Cloudflare DNS DNSSEC 1.1.1.1 [hide your DNS]

[nate]

Anyone else take this DNS nameserver for a spin?

DNS1= 1.1.1.1 DNS2= 1.0.0.1

https://1.1.1.1/

I set it for the DNS in my router and configured my VPN servers to push it through the DHCP request and from the little testiing I've done so far no IP addresses for DNS show up on regular leak test sites.. (except for dnsleaktest.com)

If you read what its suppose to do it does a bunch of stuff... I did a search for Cloudflare here and only pulled results regarding their other services for cache websites when they go off line. I remember when they launched this thing a month or two ago but I got the impression it was only suppose to translate your DNS results nano seconds faster.... Didnt know all the other stuff it does.

DNS over HTTPS
Even if you are visiting a site using HTTPS, your DNS query is sent over an unencrypted connection. That means that even if you are browsing https://cloudflare.com, anyone listening to packets on the network knows you are attempting to visit cloudflare.com.

The second problem with unencrypted DNS is that it is easy for a Man-In-The-Middle to change DNS answers to route unsuspecting visitors to their phishing, malware or surveillance site. DNSSEC solves this problem as well by providing a mechanism to check the validity of a DNS answer, but only a single-digit percentage of domains use DNSSEC.

To combat this problem, Cloudflare offers DNS resolution over an HTTPS endpoint. If you build a mobile application, browser, operating system, IoT device or router, you can choose for your users to use the DNS over HTTPS endpoint instead of sending DNS queries over plaintext for increased security and privacy of your users.

What do you think?

[treyallover]

Quote:

Originally Posted by nate

Anyone else take this DNS nameserver for a spin?

DNS1= 1.1.1.1 DNS2= 1.0.0.1

https://1.1.1.1/

I set it for the DNS in my router and configured my VPN servers to push it through the DHCP request and from the little testiing I've done so far no IP addresses for DNS show up on regular leak test sites.. (except for dnsleaktest.com)

If you read what its suppose to do it does a bunch of stuff... I did a search for Cloudflare here and only pulled results regarding their other services for cache websites when they go off line.

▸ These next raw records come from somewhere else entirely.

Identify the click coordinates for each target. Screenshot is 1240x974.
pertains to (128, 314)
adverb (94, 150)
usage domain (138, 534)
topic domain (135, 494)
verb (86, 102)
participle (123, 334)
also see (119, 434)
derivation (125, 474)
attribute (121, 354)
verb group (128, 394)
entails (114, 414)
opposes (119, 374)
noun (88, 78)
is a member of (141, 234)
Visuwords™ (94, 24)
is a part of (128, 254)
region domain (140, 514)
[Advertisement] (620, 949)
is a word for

I remember when they launched this thing a month or two ago but I got the impression it was only suppose to translate your DNS results nano seconds faster.... Didnt know all the other stuff it does.

DNS over HTTPS
Even if you are visiting a site using HTTPS, your DNS query is sent over an unencrypted connection. That means that even if you are browsing https://cloudflare.com, anyone listening to packets on the network knows you are attempting to visit cloudflare.com.

The second problem with unencrypted DNS is that it is easy for a Man-In-The-Middle to change DNS answers to route unsuspecting visitors to their phishing, malware or surveillance site. DNSSEC solves this problem as well by providing a mechanism to check the validity of a DNS answer, but only a single-digit percentage of domains use DNSSEC.

To combat this problem, Cloudflare offers DNS resolution over an HTTPS endpoint. If you build a mobile application, browser, operating system, IoT device or router, you can choose for your users to use the DNS over HTTPS endpoint instead of sending DNS queries over plaintext for increased security and privacy of your users.

What do you think?

I realize I am bumping an old thread but I thought I would share my knowledge on this subject.

DNS over HTTPS is an elegant solution to MITM attacks, I won't dispute that.

If you use a VPN client full time, as I do, an easier way of dealing with DNS requests, IP leaks through DNS, and MITM attacks, is to change your physical adapter settings manually. On windows machines this is fairly simple. Just static set your DNS settings to two non existent servers. This effectively accomplishes three separate things:

-Forces routing of all DNS requests through VPN only

-Removes ability for local network ARP or DNS cache poisoning

-Acts as a vpn kill switch for HTTP requests to domain names as there is no way to resolve the name to an ip address if the VPN loses its connection.

VPN KILLSWITCH
netsh interface ipv4 add dnsserver "Wi-Fi" 4.5.8.7
netsh interface ipv4 add dnsserver "Wi-Fi" 4.5.8.6

RESTORE DEFAULT DNS
netsh interface ipv4 set dnsservers name="Wi-Fi" source=dhcp

Hope this helps.

[phaz0rz]

Holy sh!t.. that's brilliant. I'll set that up once I get a VPN configured on my router.